Littérature

L’éternel retour de Jean Meckert

par PIERRE GAUYAT
Publié le 20 janvier 2020 à 11:10

> L’éditrice Joëlle Losfled reprend, après quelques années d’interruption, la réédition des œuvres de Jean Meckert dans la collection Arcanes, avec Nous avons les mains rouges, paru initialement en 1947. Ce roman, préfacé par Hervé Delouche et Stéfanie Delestré, directrice de la Série Noire, rejoint les six premiers textes édités entre 2005 et 2008 dans la même collection, dont un inédit, La Marche au canon.

Nous avons les mains rouges se situe dans l’immédiat après-guerre, quelque part dans les Alpes.
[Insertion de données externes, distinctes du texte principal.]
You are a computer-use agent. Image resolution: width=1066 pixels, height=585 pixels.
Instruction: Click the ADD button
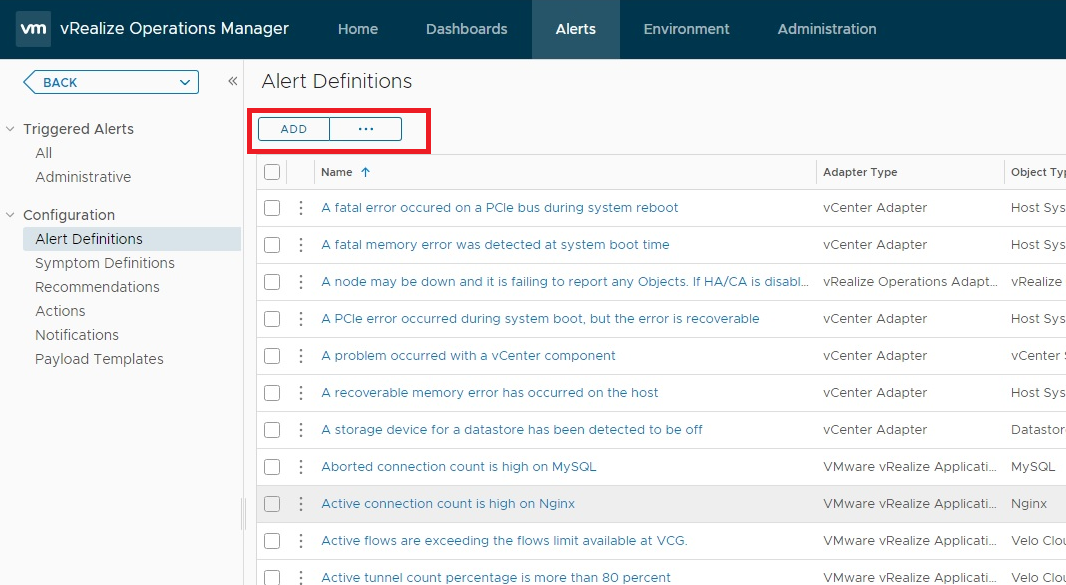tap(294, 129)
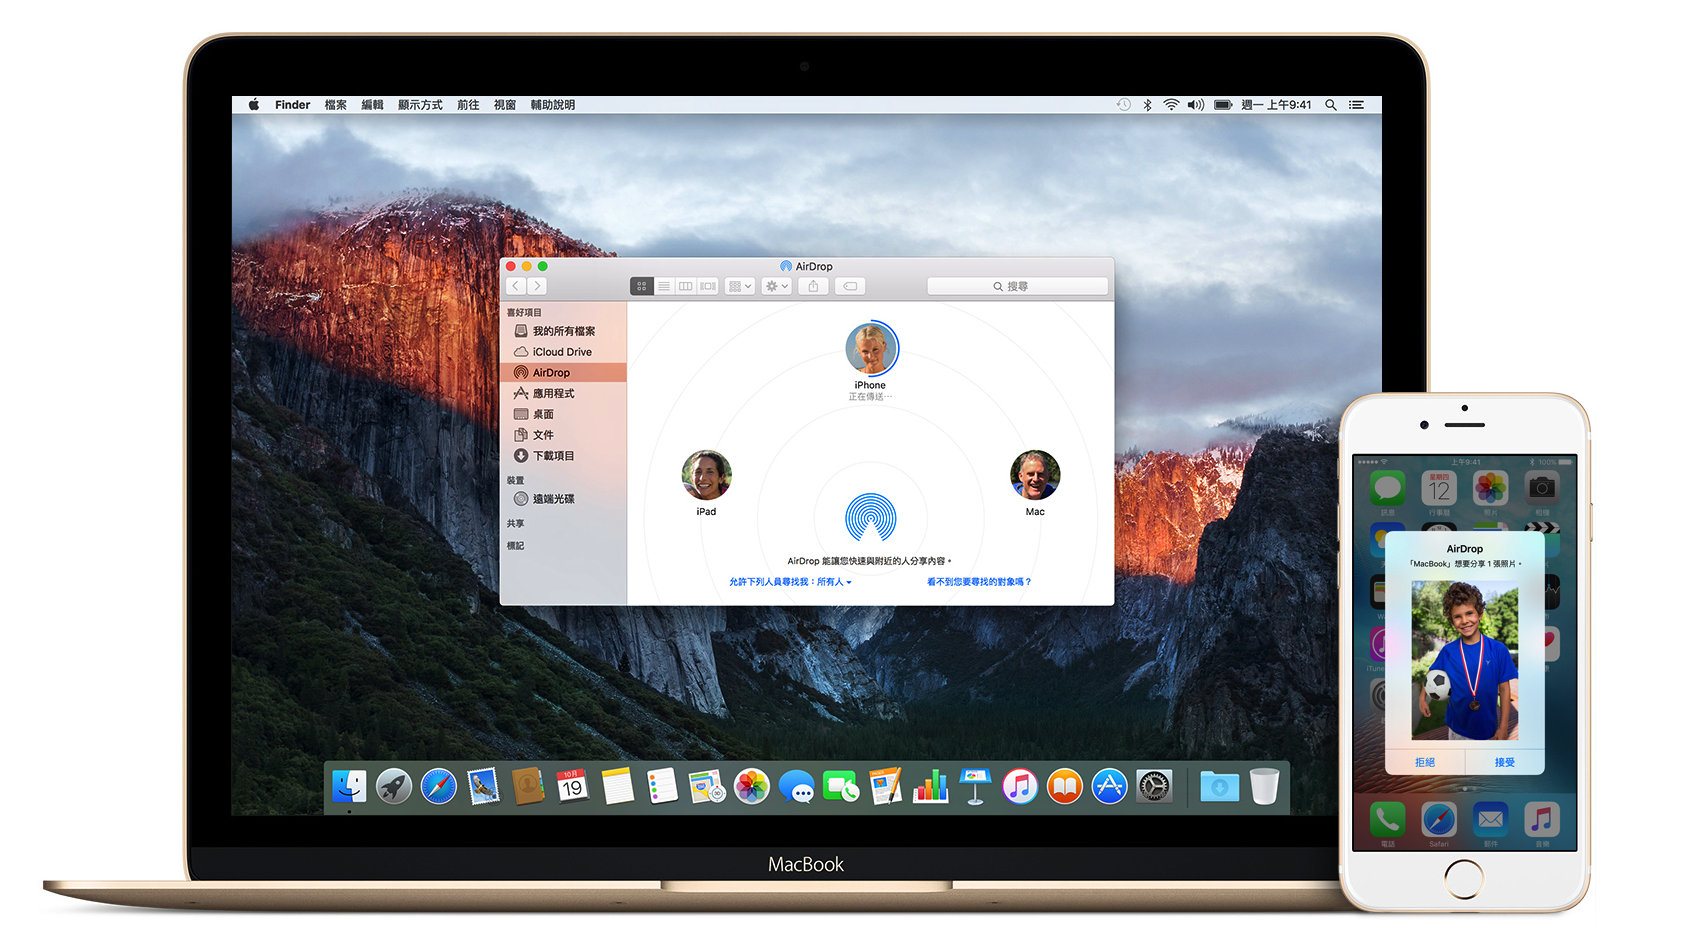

Laurent vient de quitter la maison d’arrêt où il purgeait une peine pour meurtre quand il rencontre d’Essartaut, propriétaire d’une scierie qui cherche des âmes perdues à remettre dans le droit chemin. D’Essartaut est aussi un ancien résistant frustré que les espoirs portés par la Libération n’aient pas pleinement tenu leurs promesses. Refusant de baisser les armes, avec quelques camarades de Résistance, il continue le combat contre les collabos et les trafiquants qui prospèrent comme sous l’Occupation. Ces opérations clandestines finissent par lui coûter la vie. Dès lors, le groupe dont il était la tête pensante va se fracturer et se retourner contre Laurent, l’élément étranger, le Parisien, celui par qui le scandale arrive. L’amitié que lui manifeste Hélène, la fille aînée de d’Essartaut, et l’amour naissant que lui porte Christine, sa jeune sœur sourde et muette, ne pourront le sauver.
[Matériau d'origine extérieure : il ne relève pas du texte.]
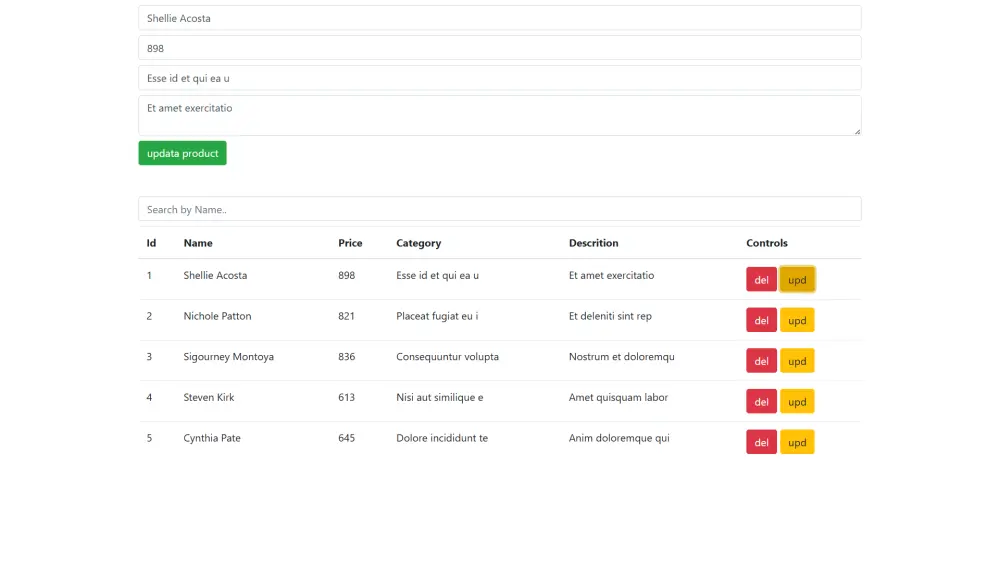Viewport: 1000px width, 563px height.
Task: Update the Shellie Acosta product
Action: (x=797, y=279)
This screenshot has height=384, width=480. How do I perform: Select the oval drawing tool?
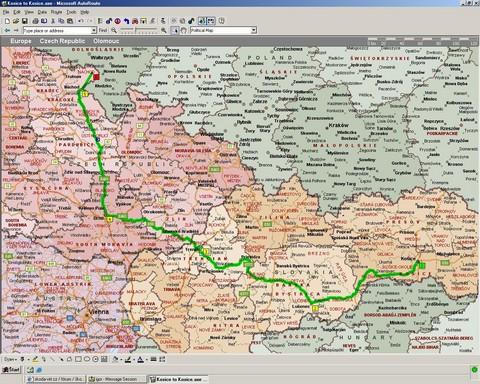[87, 359]
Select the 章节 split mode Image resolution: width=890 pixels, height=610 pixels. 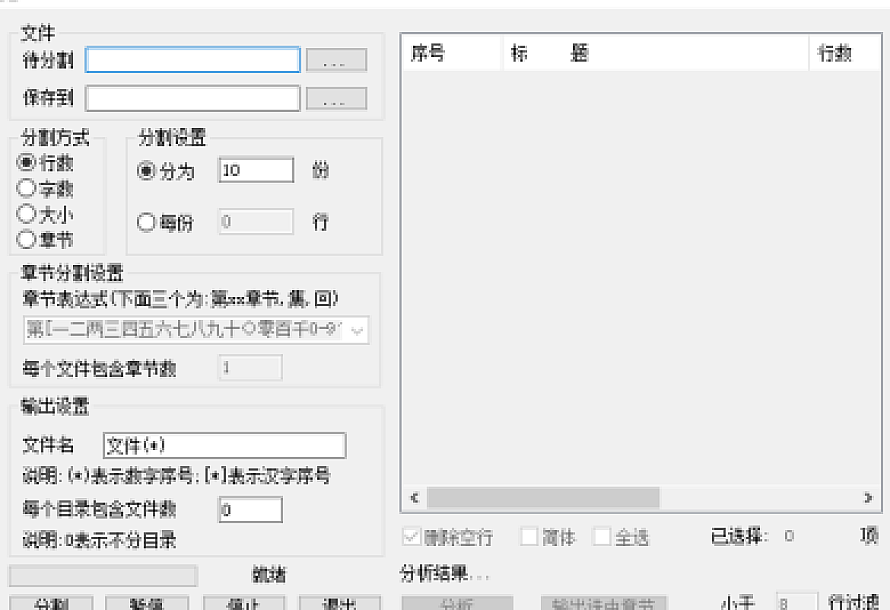pyautogui.click(x=27, y=239)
Dans ce roman, Meckert brosse de superbes portraits de femmes fières et fortes, qui ne s’en laissent pas compter. Et, paraphrasant Victor Hugo, on pourrait écrire que « déjà John Amila perçait sous Jean Meckert », tant ces personnages et l’intrigue annoncent ceux que l’on retrouvera quelques années plus tard dans ses romans de la Série Noire, dont il sera l’un des piliers pendant plusieurs décennies.

Les amateurs de Meckert, et ils sont nombreux, retrouveront dans ce roman, qui avait déjà été réédité en 1993 par les éditions Encrage, les thèmes chers à l’auteur, comme le refus de l’injustice et de l’autorité, portés par une grande voix de la littérature sociale. Nous espérons que cette réédition en annonce d’autres, notamment les romans publiés par Gallimard dans les années 1940, devenus introuvables depuis bien trop longtemps.

Jean Meckert, Nous avons les mains rouges, éditions Joëlle Losfeld, collection Arcanes, 320 p., 12,8 €.